■ Your instructions: Report the number of lines holding "agent" in the material below, and nothing more.
--- START ---
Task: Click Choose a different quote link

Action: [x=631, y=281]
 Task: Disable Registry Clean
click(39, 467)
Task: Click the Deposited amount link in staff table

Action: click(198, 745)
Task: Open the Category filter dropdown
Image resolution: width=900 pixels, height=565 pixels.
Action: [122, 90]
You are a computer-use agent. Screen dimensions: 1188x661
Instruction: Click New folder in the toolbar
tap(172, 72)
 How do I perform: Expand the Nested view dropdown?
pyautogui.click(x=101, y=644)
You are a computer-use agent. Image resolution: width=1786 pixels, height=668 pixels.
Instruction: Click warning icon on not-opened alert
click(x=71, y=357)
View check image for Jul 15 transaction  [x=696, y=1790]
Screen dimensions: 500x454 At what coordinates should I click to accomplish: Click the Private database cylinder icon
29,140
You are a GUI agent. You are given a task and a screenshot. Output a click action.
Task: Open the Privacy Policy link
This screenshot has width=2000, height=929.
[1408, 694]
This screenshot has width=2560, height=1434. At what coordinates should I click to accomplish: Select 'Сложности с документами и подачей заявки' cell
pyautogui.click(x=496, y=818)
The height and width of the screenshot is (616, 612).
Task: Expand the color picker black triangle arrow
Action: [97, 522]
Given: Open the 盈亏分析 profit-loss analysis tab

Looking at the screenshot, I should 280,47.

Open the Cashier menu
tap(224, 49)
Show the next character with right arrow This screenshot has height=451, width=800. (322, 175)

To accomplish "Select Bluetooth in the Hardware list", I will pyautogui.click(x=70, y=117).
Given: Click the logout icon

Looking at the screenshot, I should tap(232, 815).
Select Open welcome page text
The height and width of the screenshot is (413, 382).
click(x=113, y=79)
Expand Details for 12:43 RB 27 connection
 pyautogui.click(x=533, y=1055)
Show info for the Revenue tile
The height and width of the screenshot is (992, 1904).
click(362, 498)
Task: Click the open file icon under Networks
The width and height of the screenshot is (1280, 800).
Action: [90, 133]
--- END ---
■ Your solution: 3